Data Loss Following Unverified Account Transfer and Unintended Cross-Device Synchronization

[gab12]

Guidelines

• I have searched searched open and closed issues for duplicates
• I am submitting a bug report for existing functionality that does not work as intended
• This isn't a feature request or a discussion topic

Bug description

Hello,

I followed a non-standard user path, and the problem is that I lost all my data. Here’s the use case: I wanted to transfer my "Signal" data from one device to another.

I had both devices, so I installed the app and began the transfer during setup. It worked very well.
After the transfer, I had my data on both devices, which was perfect!

However, on the second device, in order to continue conversations, I was asked to verify the phone number linked to the account.

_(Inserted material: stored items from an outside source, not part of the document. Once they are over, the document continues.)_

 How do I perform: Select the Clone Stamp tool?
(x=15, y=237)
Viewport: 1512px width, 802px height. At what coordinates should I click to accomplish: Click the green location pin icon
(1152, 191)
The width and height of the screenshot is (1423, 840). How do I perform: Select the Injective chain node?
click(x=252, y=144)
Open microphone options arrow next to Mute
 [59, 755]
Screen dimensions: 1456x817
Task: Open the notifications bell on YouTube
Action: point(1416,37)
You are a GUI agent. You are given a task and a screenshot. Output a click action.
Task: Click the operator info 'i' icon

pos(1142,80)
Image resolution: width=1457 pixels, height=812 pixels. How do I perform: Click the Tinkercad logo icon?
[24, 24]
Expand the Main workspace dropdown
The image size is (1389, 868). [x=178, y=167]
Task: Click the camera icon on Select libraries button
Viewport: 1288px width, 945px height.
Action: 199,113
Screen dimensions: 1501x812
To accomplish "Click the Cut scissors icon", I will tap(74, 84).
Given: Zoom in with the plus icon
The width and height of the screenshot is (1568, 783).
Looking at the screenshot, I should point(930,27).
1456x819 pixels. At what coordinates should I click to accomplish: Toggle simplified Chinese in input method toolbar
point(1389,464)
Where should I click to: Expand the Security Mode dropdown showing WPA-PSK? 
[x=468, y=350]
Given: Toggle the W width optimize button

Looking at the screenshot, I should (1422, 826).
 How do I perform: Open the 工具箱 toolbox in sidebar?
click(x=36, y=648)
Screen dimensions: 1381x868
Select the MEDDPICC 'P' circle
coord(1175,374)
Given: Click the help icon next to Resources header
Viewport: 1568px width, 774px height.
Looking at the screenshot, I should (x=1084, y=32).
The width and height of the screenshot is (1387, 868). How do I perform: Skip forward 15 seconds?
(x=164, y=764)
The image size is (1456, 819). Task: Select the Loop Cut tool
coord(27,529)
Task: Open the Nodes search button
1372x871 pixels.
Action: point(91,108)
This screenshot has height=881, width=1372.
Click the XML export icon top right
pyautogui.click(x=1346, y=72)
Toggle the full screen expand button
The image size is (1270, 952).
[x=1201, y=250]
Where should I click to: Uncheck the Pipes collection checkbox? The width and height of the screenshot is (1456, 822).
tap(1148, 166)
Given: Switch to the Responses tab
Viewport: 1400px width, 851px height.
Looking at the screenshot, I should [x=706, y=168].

That’s where the problems began, as I hadn’t renewed my phone line and therefore couldn’t receive the code.

So, I tried to work around the issue to continue using Signal.
I entered another phone number of mine, hoping the code would be sent to the new line and unlock my access on the device.

Here’s what happened:

The code worked, but it didn’t give me access to the local Signal data on the device. Instead, it retrieved all the data linked to my new line, overwriting the transfer I had completed.
Worse still, and what I consider a design flaw:

It also synchronized this new data on the original device, overwriting the original source of my data.
Result: I now have three devices with data from my new phone line and have lost all my original data.

I believe that the data should never have been synced back to the original device and overwritten its contents without warning, especially since the second device had not completed verification of the code.

Screenshots

No response

Device

no name

Android version

Android 13

Signal version

7.20.2

Link to debug log

No response

[greyson-signal]

I'm having trouble following the series of events here. It sounds like there's actually three devices in play, which we can label A, B, and C.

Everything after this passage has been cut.